(Fast?) 50ms Datalogger SD card

Hi,

i'm working on a project that involves a MMA8451 3-axis accelerometer, a Arduino MEGA and a 3.2TFT Shield with SD card.
I only use the SD card part of the TFT screen.

I like to measure the sensors data every 50ms and write that to a text file on the SD Card.
For now i made a sketch but it's not working at 50ms, i think the opening an closing the file takes the longest so i need to figure something out to get it working. I read some on the net about alternative writing to the SD card using FIFO Buffers and such. Really like to implement that but don't know exactly how.

What i also need is since it is a portable solution, i have no serial output and i can not close the sketch on a nice way. I can only pull out the power, so i need the data not to get corrupt when losing power. I can loose some data but als long it is not 2minutes of data i don't care much.

The project is going to measure a couple of hours, 3 values (x,y,z) at 50ms. So there's not a lot of data, only one line: indexnumber (value), X(value), Y(value), Z(value).
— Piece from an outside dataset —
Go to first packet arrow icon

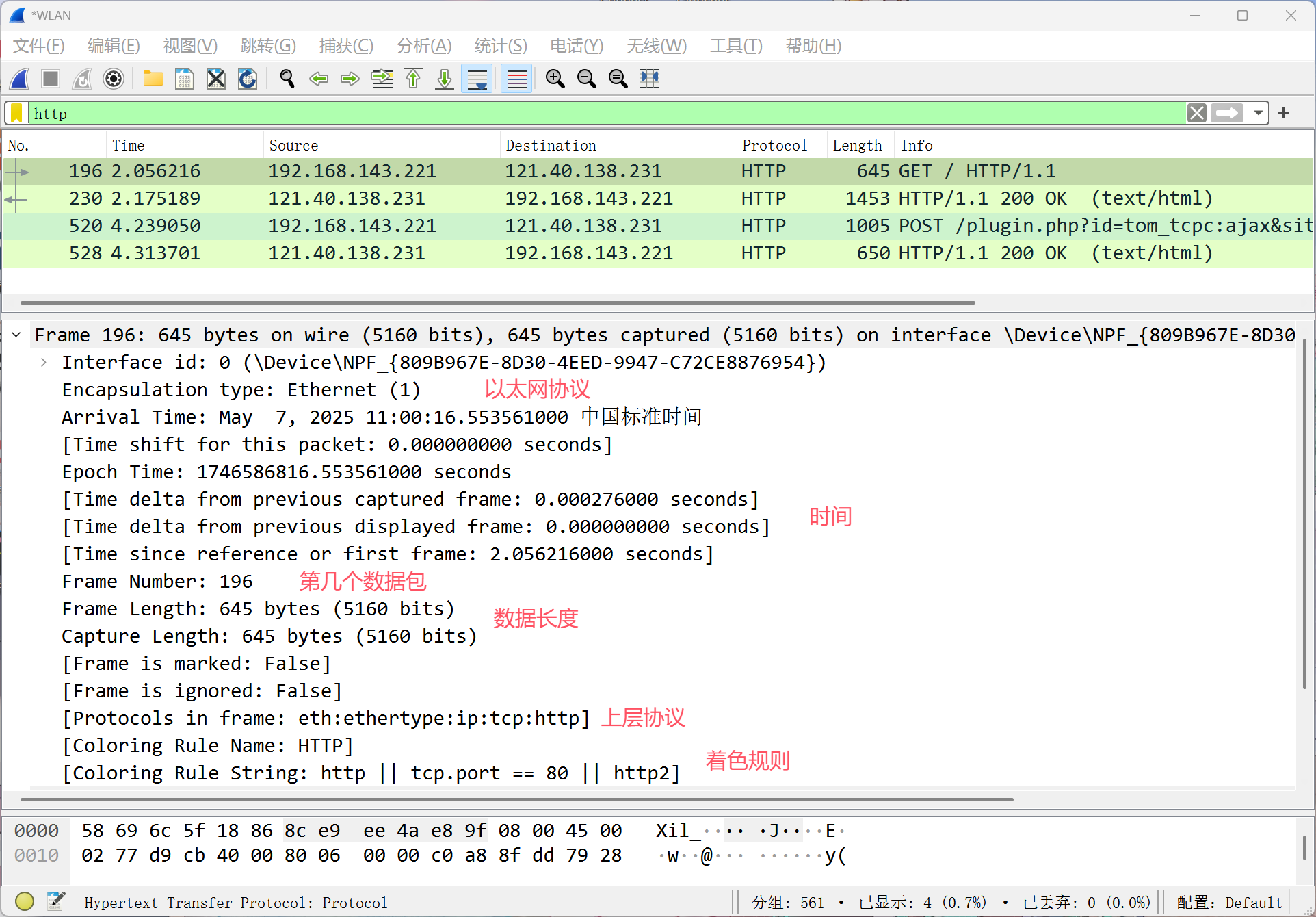(413, 79)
Powered by a large powerbank.

#include <SPI.h>
#include <SD.h>
#include <Wire.h>
#include <Adafruit_MMA8451.h>
#include <Adafruit_Sensor.h>

Adafruit_MMA8451 mma = Adafruit_MMA8451();
File myFile;
  int Counter = 0;
  
void setup() {
Serial.begin(9600);
 while (!Serial) {
   ; // wait for serial port to connect. Needed for native USB port only
 }

  if (! mma.begin()) {
 Serial.println("Couldnt start");
   while (1);
  }
 Serial.println("MMA8451 found!");
  
  mma.setRange(MMA8451_RANGE_4_G);
  
 Serial.print("Range = "); Serial.print(2 << mma.getRange());  
 Serial.println("G");
  
 Serial.print("Initializing SD card...");

SD.begin(53);

  }



void loop() {
  mma.read();
Serial.print(Counter);
Serial.print("\tX:\t"); Serial.print(mma.x); 
Serial.print("\tY:\t"); Serial.print(mma.y); 
Serial.print("\tZ:\t"); Serial.print(mma.z); 
Serial.println();
  
  myFile = SD.open("test.txt", FILE_WRITE);

    // if the file opened okay, write to it:
  if (myFile) {

    myFile.print(Counter);
  
    myFile.print("\tX:\t");
    myFile.print(mma.x);
    
    myFile.print("\tY:\t");
    myFile.print(mma.y);
    
    myFile.print("\tZ:\t");
    myFile.println(mma.z);
    
    Counter ++;
    myFile.close();
            sensors_event_t event; 
            mma.getEvent(&event);

  } else {
    // if the file didn't open, print an error:
    Serial.println("error opening test.txt");
  }
  delay(50);
 
}

Kind regards hopefully someone give me a solution to do this on a nice and clean way.

Read this (by fat16lib):

Try this super fast analog pin logger

You can achieve 25.000 samples per second, that is 40uS interval.

yes thanks i saw those, but they are kind of hard to understand for me.
All i need is when i power onmy Mega it starts logging immediately and save the data to SD card.
Because the code is so big i do not know where to implement my part of reading the sensor data.

void loop() {
  mma.read();
Serial.print(Counter);
Serial.print("\tX:\t"); Serial.print(mma.x); 
Serial.print("\tY:\t"); Serial.print(mma.y); 
Serial.print("\tZ:\t"); Serial.print(mma.z); 
Serial.println();

that's all i need for this project.
power on --> stat logging --> power off --> sd in PC and data collecting.

delchrys:
The project is going to measure a couple of hours, 3 values (x,y,z) at 50ms. So there's not a lot of data, only one line: indexnumber (value), X(value), Y(value), Z(value).

When counting up " int Counter = 0;" each 50 milliseconds, the counter will overflow after 32767*50ms=1638 seconds.

If you want your program to run for hours, you maybe better use 'long' data type for counting the samples.

Besides of that: SD cards are organized in "sectors" of 512 bbytes each:

To achieve a hgh write rate, you sould collect your data in a buffer with a size of 512 bytes, and each time you have 512 bytes ready in the write buffer, then write a whole sector (512 bytes) at once to the SD card!

So one digit like for Instance "x" is one byte? So "x: 1209" is 7 byte including the space?
Or am I wrong?

And thank you for the heads up on the overflow of the counter. Forgot about that should have used long in the first place. :slight_smile:

I really like the lowlatencylogger but I see a lot of code that uses serial monitor input and I don't know a workaround for it. The buffer thingy is quite clever, but have to figure out how to do it. Seems I have a lot of reading to do.